Tiziana Leucci: «Les artistes font peur»

Tiziana Leucci Anthropologue des arts de la performance en Inde

Vous travaillez sur les danseuses indiennes, êtes-vous vous-même danseuse ?

J’ai été formée à la danse classique et contemporaine à l’Académie nationale de danse de Rome, l’équivalent du conservatoire de Paris. J’ai également suivi un cours expérimental à l’université de Bologne, exclusivement dédié aux arts du spectacle, créé par Umberto Eco et d’autres intellectuels de gauche après 68.

Comment vous êtes-vous intéressée à l’Inde ?
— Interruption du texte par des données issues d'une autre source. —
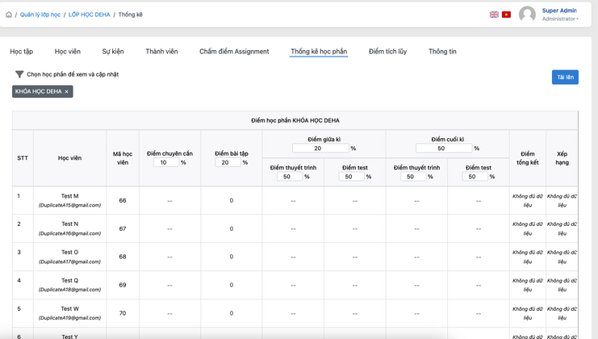Click the home icon in breadcrumb

(9, 15)
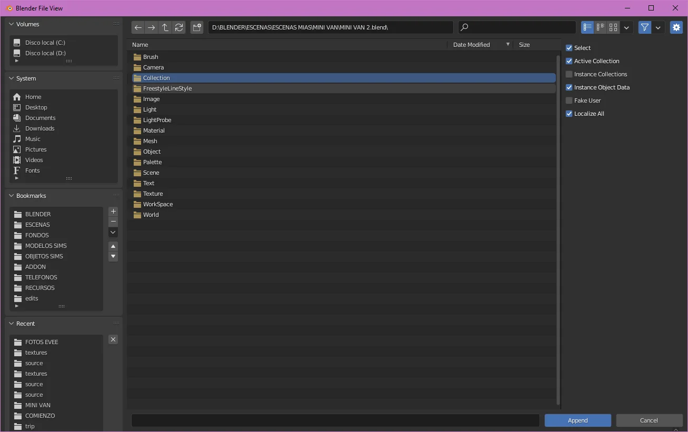Image resolution: width=688 pixels, height=432 pixels.
Task: Toggle the options gear panel
Action: 676,27
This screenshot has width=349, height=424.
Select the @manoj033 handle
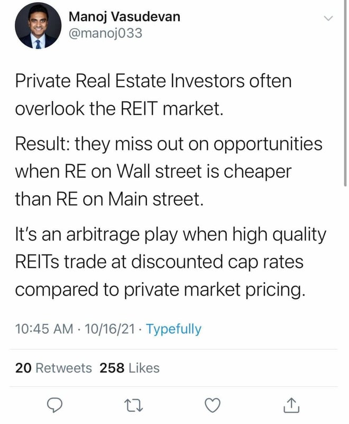coord(105,33)
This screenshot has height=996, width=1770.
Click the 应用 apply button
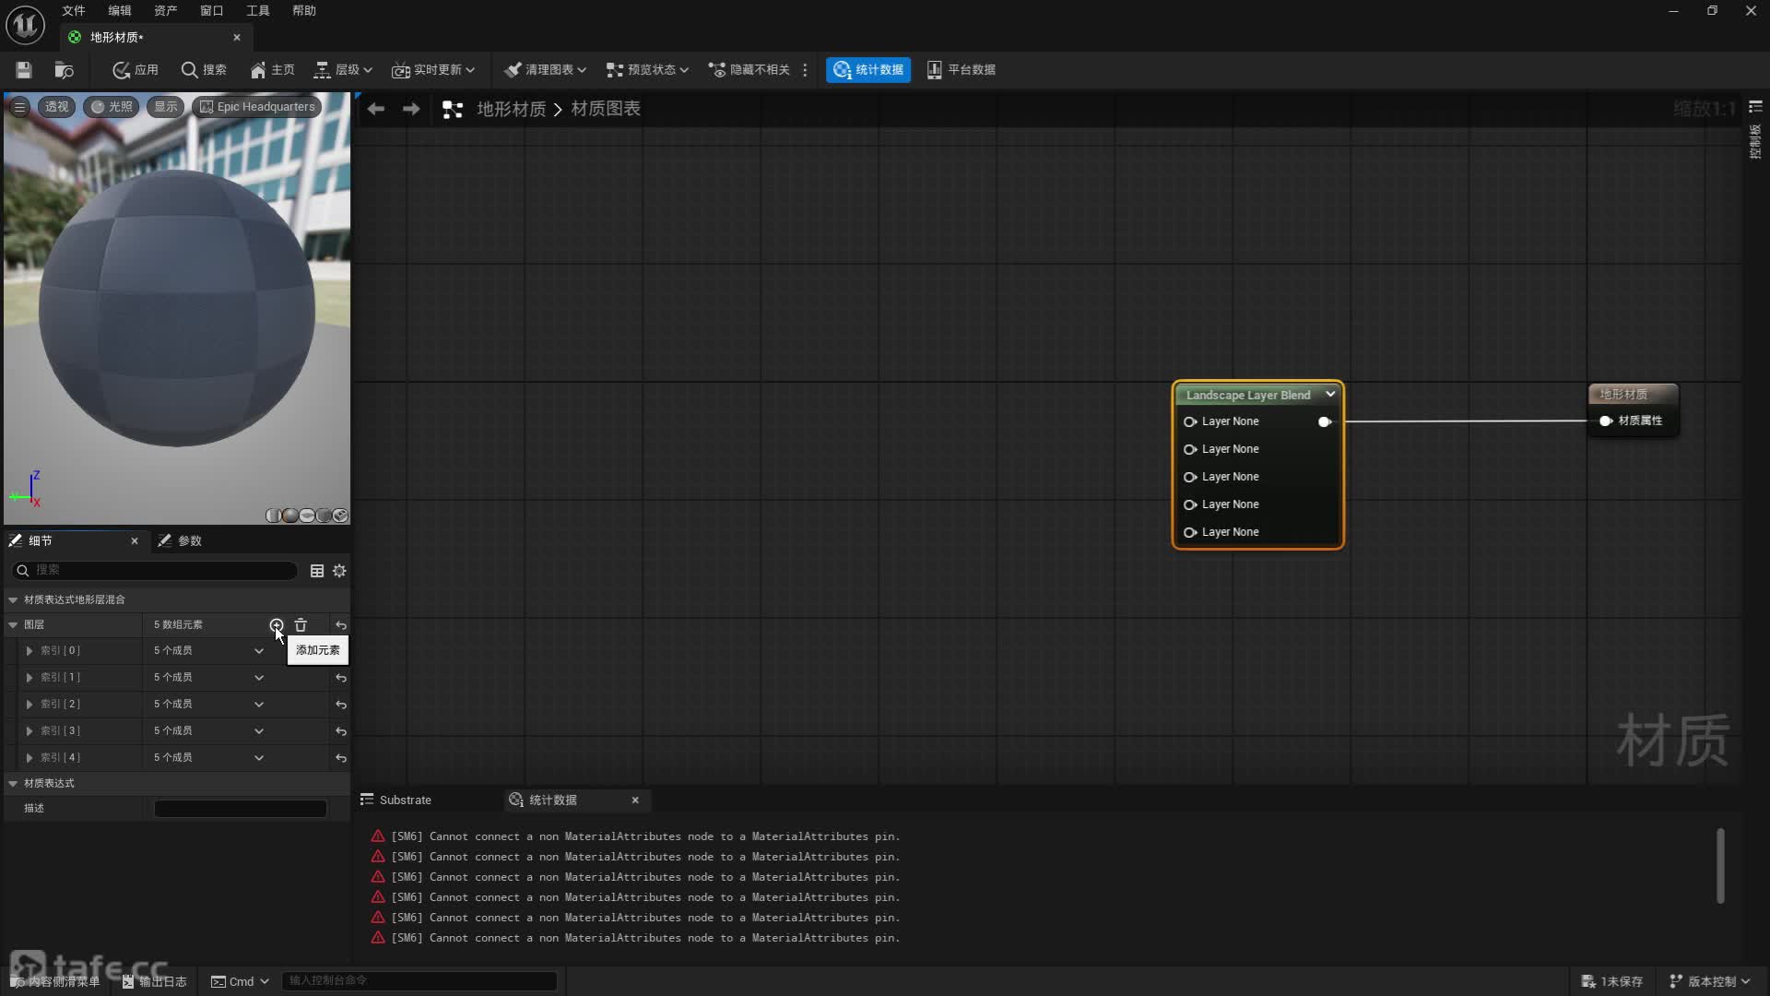click(x=136, y=70)
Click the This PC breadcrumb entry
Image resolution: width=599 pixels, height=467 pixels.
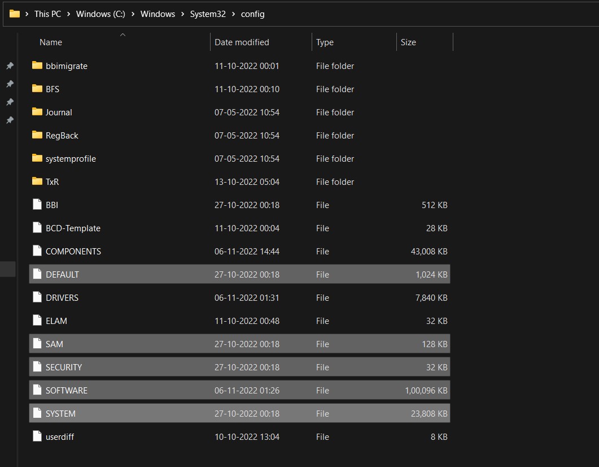pos(47,14)
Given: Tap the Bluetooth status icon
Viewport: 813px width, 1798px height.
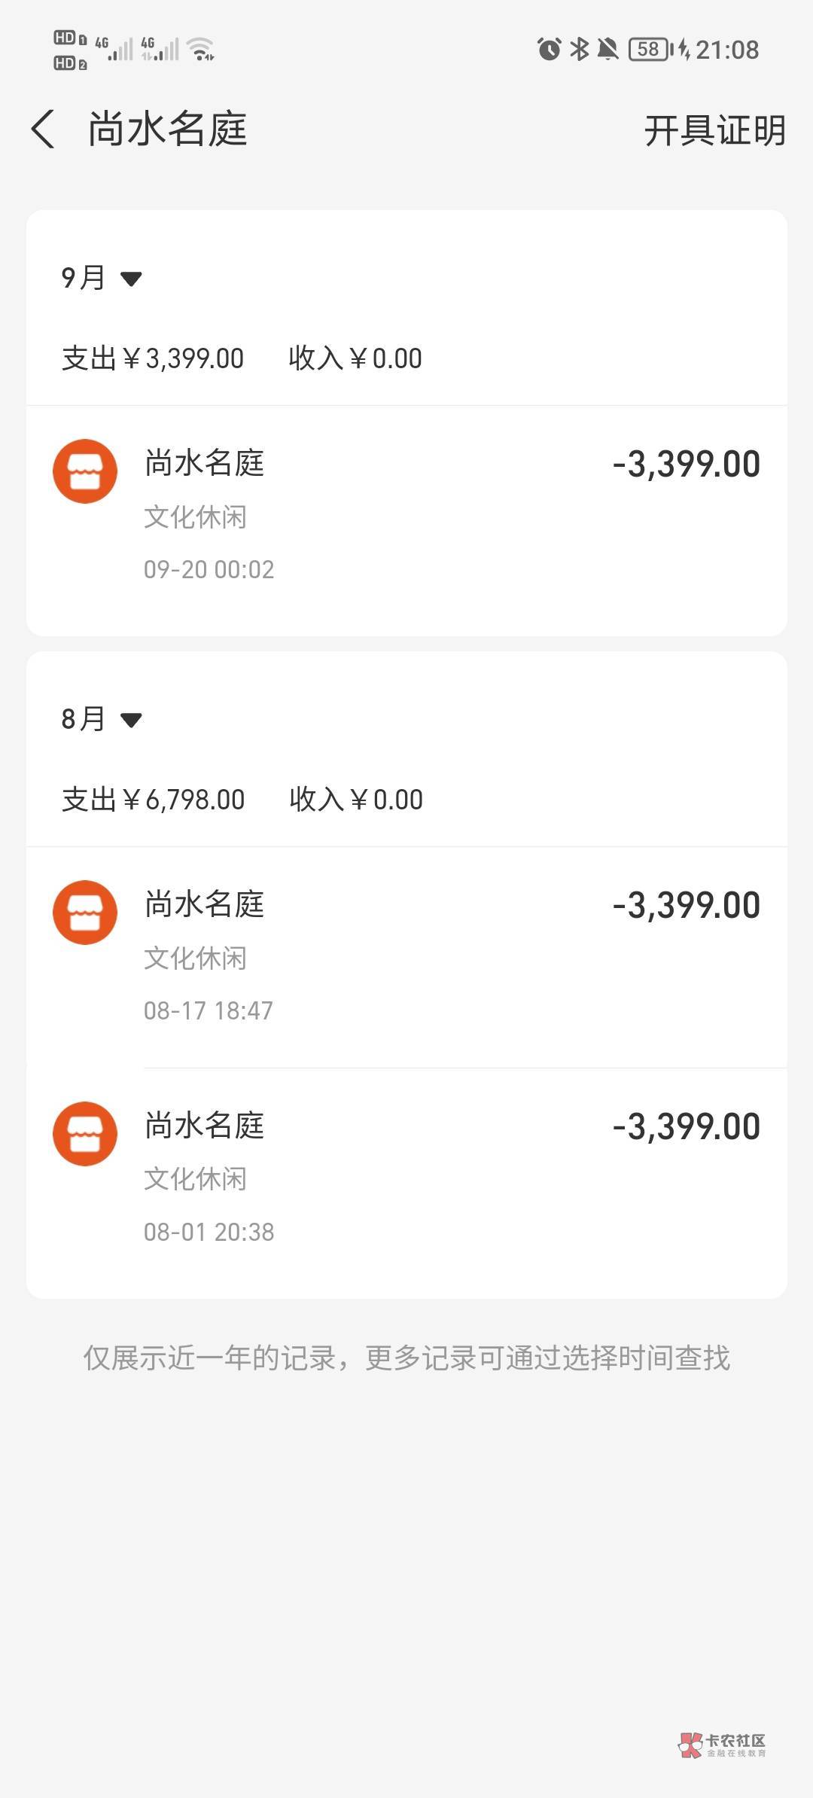Looking at the screenshot, I should point(579,50).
J’ai d’abord été profondément marquée par ma professeure d’histoire de l’Inde, très engagée dans les mouvements féministes italiens. J’ai ensuite découvert l’Inde du Sud, en 1987, et j’y suis restée douze ans. Je me suis concentrée sur le style des artistes courtisanes - chanteuses, danseuses, musiciennes et poétesses. Seules femmes cultivées du pays, et non soumises à un mari, elles étaient effectivement plus libres que les autres mais accusées d’être des prostituées. On en trouve des traces dès les premiers siècles de notre ère. Riches et prestigieuses, elles étaient liées à l’idée de royauté - chaque monarque ayant son corps de ballet et son orchestre. Faisant partie de la liturgie du temple, elles ont souffert du puritanisme de l’époque. Dès la seconde moitié du XIXe siècle, et jusqu’à l’indépendance en 1947, une loi a interdit leur présence sur scène.

Qu’est-ce que cette censure révèle de la condition féminine ?

Aujourd’hui encore, les femmes sont les premières à payer. Les luttes sont constantes et devraient nous faire réfléchir ici en Europe. Plus largement, cela pose la question de la liberté d’expression : les artistes et les intellectuels font peur.